ETEA O Plasmídeo de Ativação CRISPR (h) é um sistema mediador de ativação sinérgica (SAM) de três plasmídeos, concebido para a regulação positiva transcricional altamente eficiente e específica do locus FAF2 em linhas celulares humanas. O sistema é construído em torno de uma Cas9 cataliticamente inativa (dCas9) portadora de duas mutações inativadoras (D10A e N863A) que eliminam a atividade nuclease, preservando simultaneamente a ligação ao ADN. Esta dCas9 é fundida com VP64, um potente ativador transcricional, e é coexpressa com um gene de resistência à blasticidina para seleção. O segundo plasmídeo codifica a proteína de fusão MS2-p65-HSF1, um complexo ativador secundário que atua em conjunto com o dCas9-VP64, juntamente com um gene de resistência à higromicina. O terceiro plasmídeo codifica um sgRNA de 20 nt específico para o alvo, fundido a dois aptâmeros de RNA MS2 que recrutam o complexo MS2-p65-HSF1 para o local de ativação, acompanhado por um gene de resistência à puromicina. Os três plasmídeos são administrados numa proporção de massa de 1:1:1 para uma expressão equilibrada de todos os componentes do sistema.

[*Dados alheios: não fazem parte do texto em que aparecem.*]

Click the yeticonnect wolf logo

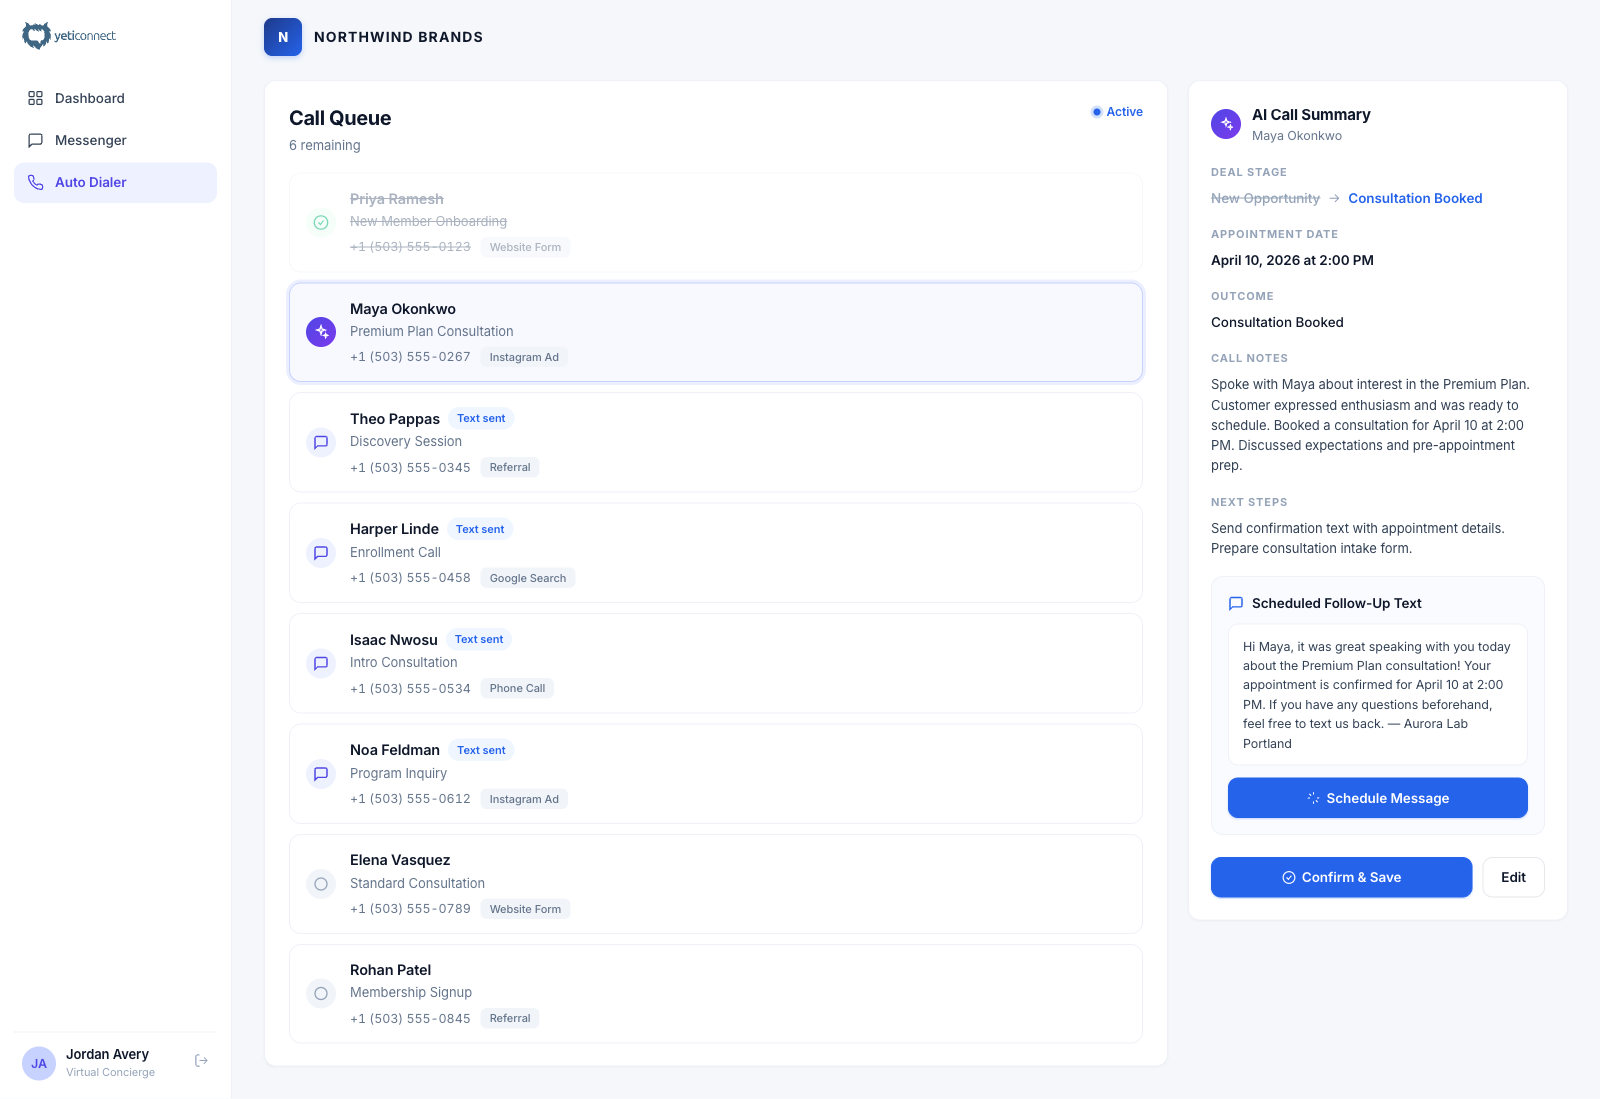click(x=37, y=34)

Uma vez montado no locus alvo, o complexo SAM liga-se a cerca de 200 pb a montante do local de início da transcrição FAF2, onde VP64, p65 e HSF1 atuam em conjunto para recrutar a maquinaria transcricional e impulsionar a regulação positiva da expressão endógena de ETEA. Ao contrário da Cas9 com atividade nuclease, o dCas9 não introduz quebras de cadeia dupla nem modifica a sequência genómica, preservando o locus FAF2 nativo e permitindo o estudo de respostas transcricionais dependentes de ETEA no locus endógeno, tornando-o uma ferramenta valiosa para estudos funcionais, identificação de genes-alvo e modelagem da restauração da via ETEA em células tumorais com expressão de FAF2 silenciada ou reduzida.
Apenas para uso em investigação. Não se destina a uso diagnóstico ou terapêutico.